It’s safe to say that there is a communication gap between the generations. When it comes to careers, for example, Boomers want to build a solid but fantastic one, whereas Gen X wants to ensure security through portability–a major divide in perspective. Or, take training, as another situation where the two differ greatly. Gen X wants, needs, must have training–good training–in their job or they’re gone. Baby Boomers, who were never given much training other than the basic skills needed to perform their required duties, don’t see training as that big of a deal.
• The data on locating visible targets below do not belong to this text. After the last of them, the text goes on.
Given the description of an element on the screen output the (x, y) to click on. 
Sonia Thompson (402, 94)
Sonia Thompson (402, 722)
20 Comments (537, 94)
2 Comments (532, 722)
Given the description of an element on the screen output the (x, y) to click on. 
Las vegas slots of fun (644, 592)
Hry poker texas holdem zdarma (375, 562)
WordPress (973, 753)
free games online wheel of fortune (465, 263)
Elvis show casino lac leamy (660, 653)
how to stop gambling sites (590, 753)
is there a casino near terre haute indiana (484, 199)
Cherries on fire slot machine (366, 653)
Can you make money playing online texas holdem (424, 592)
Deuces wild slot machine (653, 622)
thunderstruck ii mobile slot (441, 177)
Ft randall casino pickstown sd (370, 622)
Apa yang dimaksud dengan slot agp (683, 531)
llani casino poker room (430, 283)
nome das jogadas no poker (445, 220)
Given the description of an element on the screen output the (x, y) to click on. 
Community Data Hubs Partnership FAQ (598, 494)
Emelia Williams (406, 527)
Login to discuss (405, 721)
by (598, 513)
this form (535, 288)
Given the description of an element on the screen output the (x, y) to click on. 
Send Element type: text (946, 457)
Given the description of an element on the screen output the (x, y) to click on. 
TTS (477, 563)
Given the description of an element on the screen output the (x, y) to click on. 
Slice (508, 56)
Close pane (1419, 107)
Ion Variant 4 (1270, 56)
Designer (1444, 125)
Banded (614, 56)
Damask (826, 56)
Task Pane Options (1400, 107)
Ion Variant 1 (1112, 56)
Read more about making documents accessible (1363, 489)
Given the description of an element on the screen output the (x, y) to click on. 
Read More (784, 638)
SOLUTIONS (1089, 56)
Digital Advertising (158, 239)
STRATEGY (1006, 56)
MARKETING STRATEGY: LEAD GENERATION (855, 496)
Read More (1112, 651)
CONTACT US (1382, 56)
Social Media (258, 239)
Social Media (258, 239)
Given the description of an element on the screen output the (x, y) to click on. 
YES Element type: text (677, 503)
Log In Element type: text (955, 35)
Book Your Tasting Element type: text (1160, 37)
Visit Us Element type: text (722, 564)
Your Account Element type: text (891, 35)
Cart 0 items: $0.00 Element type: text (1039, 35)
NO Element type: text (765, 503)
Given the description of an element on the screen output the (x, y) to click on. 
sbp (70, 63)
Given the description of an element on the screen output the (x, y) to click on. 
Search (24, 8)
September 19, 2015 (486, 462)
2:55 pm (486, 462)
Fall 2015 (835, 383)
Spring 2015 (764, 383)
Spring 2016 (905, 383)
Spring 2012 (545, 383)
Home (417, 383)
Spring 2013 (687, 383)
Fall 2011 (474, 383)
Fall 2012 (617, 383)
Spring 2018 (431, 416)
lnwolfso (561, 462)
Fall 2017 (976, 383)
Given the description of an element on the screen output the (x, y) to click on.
At Salon.com, there is an excellent article by Heather Havrilesky that indicates that maybe the generational divide has shrunk some recently. In An open apology to boomers everywhere, Havrilesky apologizes on behalf of her generation, Gen X, for being so impatient with Baby Boomers, their idealism, their tales of peace rallies, and their unending devotion to a “cause.” The article’s cultural references put the story into focus as she partially excuses the conduct of Gen X. After all, her generation had to deal with the influences of a motley crew including “Mister Rogers, Son of Sam, the Iran hostage crisis, Catholic school, the Hite Report, “The Day After,” Edwin Meese, rampant divorce, “Fantasy Island,” “Endless Love,” Jeffrey Dahmer, the Happy Meal, the Lockerbie air disaster, Toyotathons, John Updike, and ‘Who Wants to Marry a Millionaire?'”
The piece is really a political one, likening the connection between Gen X and the president-elect to that of Baby Boomers and JFK. Having come of their political age, Gen X is only now able to understand their parents’ “idealism” and “notions about community.”
The article poignantly recognizes some of the real-life experiences that make the two generations so different. And, it concludes, as Generation X continues its own journey into maturity, it has come to understand some of those differences with modern-day replays of the experiences of their parents.